** Document **
####
“Hedda” at Orange Tree Theatre
Neil Dowden in South-West London
★★★★☆
31 October 2025
As part of a growing trend of revitalizing/modernizing classics, this year has seen London host a number of free-ranging takes on Ibsen dramas with new plays where writers use the originals as a springboard. They include Gary Owen’s new version of Ghosts (Lyric Hammersmith), Lila Raicek’s My Master Builder (Wyndham’s), and Simon Stone’s The Lady from the Sea (still on at the Bridge Theatre). And following Matthew Dunster’s Hedda (Theatre Royal Bath), a “reimagining” of Hedda Gabler, comes Tanika Gupta’s illuminating Hedda, which is “inspired by” Ibsen’s play.

Joe Bannister and Pearl Chanda.
Image credit: Helen Murray Photography.
Gupta’s spin is that – as with her Raj-set A Doll’s House at Lyric Hammersmith in 2019 – she introduces an Anglo-Indian perspective, so that racial as well as gender inequality is foregrounded. This Hedda is set in London in 1948, three years after the end of the war and one year on from Indian independence, with the British Empire crumbling but colonial and racist attitudes still prevailing. Most of the characters are involved in the film industry, including Hedda herself who has retired early from being a screen star having hidden her dual heritage for the sake of her career and social status, but who finds concealing her Indian background an increasing strain.
She has recently married George Tesman, a mediocre film director who made propaganda films during the war but is now making a film backed by producer John Brack – with whom Hedda has an edgily flirtatious relationship. George desperately needs to make more money to finance Hedda’s expensive lifestyle in the Chelsea mews house they are leasing. But when former film-maker Leonard (who has subsided into alcoholism since his fighter-pilot experiences in the war) returns (apparently a reformed man due to the loving encouragement of ex-actress Alice Smith) with a superb new film script for Brack, George’s project may be shelved. After the men all go off for a boozy party everything unravels.
####
** Raw records **
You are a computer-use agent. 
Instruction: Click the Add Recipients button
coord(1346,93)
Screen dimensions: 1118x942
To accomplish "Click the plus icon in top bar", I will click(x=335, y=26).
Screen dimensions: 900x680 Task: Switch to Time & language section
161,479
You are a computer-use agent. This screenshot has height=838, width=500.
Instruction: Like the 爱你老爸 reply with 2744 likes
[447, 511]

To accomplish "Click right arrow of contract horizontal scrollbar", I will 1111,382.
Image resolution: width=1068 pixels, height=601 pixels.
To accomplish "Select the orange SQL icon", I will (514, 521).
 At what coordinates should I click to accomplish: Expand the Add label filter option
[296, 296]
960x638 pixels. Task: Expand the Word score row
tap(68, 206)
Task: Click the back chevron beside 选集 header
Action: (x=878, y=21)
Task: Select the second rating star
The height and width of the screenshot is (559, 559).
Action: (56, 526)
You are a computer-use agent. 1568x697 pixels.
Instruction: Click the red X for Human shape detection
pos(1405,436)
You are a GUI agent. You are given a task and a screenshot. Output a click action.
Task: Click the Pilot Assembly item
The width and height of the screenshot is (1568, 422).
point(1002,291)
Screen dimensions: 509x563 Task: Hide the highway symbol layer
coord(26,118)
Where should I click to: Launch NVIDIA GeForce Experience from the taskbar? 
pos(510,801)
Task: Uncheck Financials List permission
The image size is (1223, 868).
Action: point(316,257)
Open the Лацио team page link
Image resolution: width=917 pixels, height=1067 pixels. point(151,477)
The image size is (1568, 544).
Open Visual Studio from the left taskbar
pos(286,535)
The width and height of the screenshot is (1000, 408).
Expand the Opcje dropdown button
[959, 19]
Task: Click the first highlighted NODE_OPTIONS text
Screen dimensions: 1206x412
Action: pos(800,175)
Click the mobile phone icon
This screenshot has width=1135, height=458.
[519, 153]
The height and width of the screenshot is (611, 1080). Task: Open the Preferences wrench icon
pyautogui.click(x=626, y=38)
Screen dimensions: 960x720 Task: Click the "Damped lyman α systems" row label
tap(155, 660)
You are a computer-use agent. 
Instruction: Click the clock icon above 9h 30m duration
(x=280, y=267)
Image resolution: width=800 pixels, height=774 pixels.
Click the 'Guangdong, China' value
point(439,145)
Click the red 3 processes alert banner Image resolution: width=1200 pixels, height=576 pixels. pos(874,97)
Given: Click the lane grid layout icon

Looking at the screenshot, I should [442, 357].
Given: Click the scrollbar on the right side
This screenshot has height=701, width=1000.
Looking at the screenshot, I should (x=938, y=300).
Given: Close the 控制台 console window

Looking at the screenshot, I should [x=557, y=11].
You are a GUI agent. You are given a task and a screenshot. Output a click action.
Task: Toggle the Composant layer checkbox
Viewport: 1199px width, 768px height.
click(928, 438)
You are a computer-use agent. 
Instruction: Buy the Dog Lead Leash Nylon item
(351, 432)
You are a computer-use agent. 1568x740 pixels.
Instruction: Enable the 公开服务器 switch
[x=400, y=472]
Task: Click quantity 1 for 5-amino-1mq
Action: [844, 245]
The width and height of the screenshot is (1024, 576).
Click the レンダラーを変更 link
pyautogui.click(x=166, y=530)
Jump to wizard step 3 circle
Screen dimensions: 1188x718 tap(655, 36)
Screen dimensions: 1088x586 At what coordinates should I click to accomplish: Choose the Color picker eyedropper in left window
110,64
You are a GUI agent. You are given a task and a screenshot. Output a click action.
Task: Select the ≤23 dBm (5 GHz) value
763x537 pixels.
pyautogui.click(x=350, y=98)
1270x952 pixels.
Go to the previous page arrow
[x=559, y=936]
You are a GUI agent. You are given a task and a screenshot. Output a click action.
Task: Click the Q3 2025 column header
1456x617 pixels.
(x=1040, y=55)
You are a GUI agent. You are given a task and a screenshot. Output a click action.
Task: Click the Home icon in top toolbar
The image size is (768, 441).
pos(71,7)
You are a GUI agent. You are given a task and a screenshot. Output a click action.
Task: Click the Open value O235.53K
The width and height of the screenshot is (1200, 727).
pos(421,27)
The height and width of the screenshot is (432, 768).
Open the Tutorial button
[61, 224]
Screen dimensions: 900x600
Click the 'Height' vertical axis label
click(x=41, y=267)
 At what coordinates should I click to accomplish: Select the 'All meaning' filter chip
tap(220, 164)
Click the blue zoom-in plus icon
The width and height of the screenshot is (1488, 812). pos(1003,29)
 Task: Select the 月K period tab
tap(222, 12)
####
** Tasks to carry out **
**1.** State whether each statement below agrees with the review above: (a) the production is set in London in 1948; (b) George Tesman is described as a celebrated film director; (c) Hedda is still working as a screen star. Answer each with yes or no and quote the deciding words of the review.
**2.** Reproduce the passage of the review between "Gupta’s spin is" and "an increasing strain.", inclusive, without altering any word or punctuation mark.

** Answers in order **
**1.**
(a) Yes: "This Hedda is set in London in 1948"
(b) No: "a mediocre film director"
(c) No: "who has retired early from being a screen star"

**2.**
Gupta’s spin is that – as with her Raj-set A Doll’s House at Lyric Hammersmith in 2019 – she introduces an Anglo-Indian perspective, so that racial as well as gender inequality is foregrounded. This Hedda is set in London in 1948, three years after the end of the war and one year on from Indian independence, with the British Empire crumbling but colonial and racist attitudes still prevailing. Most of the characters are involved in the film industry, including Hedda herself who has retired early from being a screen star having hidden her dual heritage for the sake of her career and social status, but who finds concealing her Indian background an increasing strain.